Budryn G, Zaczyńska D, Żyżelewicz D, Grzelczyk J, Zduńczyk Z, Juśkiewicz J
Institute of Food Technology and Analysis, Faculty of Biotechnology and Food Sciences, Lodz University of Technology, 90-924, Lodz, Poland.
Institute of Animal Reproduction and Food Research of Polish Academy of Sciences, 10-748, Olsztyn, Poland.
Plant Foods Hum Nutr. 2017 Jun;72(2):184-191. doi: 10.1007/s11130-017-0608-3.
Green coffee is one of health-promoting supplements of the diet, applied in the form of either preparations or enriched food products. Its positive impact is manifested by mitigation of the development of certain tumors, e.g., in the colon and liver, and type 2 diabetes. Many studies proved that chlorogenic acids are the main active substances in green coffee. The bioavailability of these compounds depends among others on their interactions with other components of the diet, mainly proteins. When they are used as food ingredients, their bioavailability is additionally decreased because of the decomposition or interactions with other ingredients during food processing. The undesirable changes may be limited among others by microencapsulation, for example with β-cyclodextrin.

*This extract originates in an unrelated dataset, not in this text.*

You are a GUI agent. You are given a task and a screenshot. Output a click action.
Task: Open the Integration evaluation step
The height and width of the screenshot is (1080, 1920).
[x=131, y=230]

In this study, rats were fed the pro-oxidative high fat diet, which was supplemented with chlorogenic acids from green coffee that were used in four forms such as: a purified extract, complexes of chlorogenic acids and β-cyclodextrin, and bread supplemented with either the extract or the β-cyclodextrin inclusion complex. Chlorogenic acids added to bread because of the reduced absorption from the crumb in the small intestine and increased passage to the colon, contributed to the beneficial modification of enzymatic activities of intestinal microbiota. When added directly to the diet, they contributed to the improved antioxidant status in the liver and kidneys, lowered glucose level and increased HDL level. A high ratio of reduced to oxidized glutathione in the liver and a high concentration of antioxidants in the blood serum were observed after administration of chlorogenic acids in the form of inclusion complexes with β-cyclodextrin, indicating that microencapsulation increased their bioaccessibility due to the limited interactions with other components of the diet.
生咖啡是促进健康的膳食补充剂之一,以制剂或强化食品的形式应用。其积极作用表现为减轻某些肿瘤(如结肠癌和肝癌)的发展以及2型糖尿病。许多研究证明,绿原酸是生咖啡中的主要活性物质。这些化合物的生物利用度尤其取决于它们与饮食中其他成分(主要是蛋白质)的相互作用。当它们用作食品成分时,由于在食品加工过程中与其他成分的分解或相互作用,其生物利用度会进一步降低。例如,通过微囊化(如使用β-环糊精),可以在一定程度上限制这些不良变化。在本研究中,给大鼠喂食促氧化高脂肪饮食,并补充来自生咖啡的绿原酸,绿原酸以四种形式使用:纯化提取物、绿原酸与β-环糊精的复合物,以及添加了提取物或β-环糊精包合物的面包。添加到面包中的绿原酸由于在小肠中从面包屑的吸收减少以及向结肠的转运增加,有助于肠道微生物群酶活性的有益改变。当直接添加到饮食中时,它们有助于改善肝脏和肾脏的抗氧化状态,降低血糖水平并提高高密度脂蛋白水平。以β-环糊精包合物形式给予绿原酸后,观察到肝脏中还原型谷胱甘肽与氧化型谷胱甘肽的比例较高,血清中抗氧化剂浓度较高,这表明微囊化由于与饮食中其他成分的相互作用有限而提高了它们的生物可及性。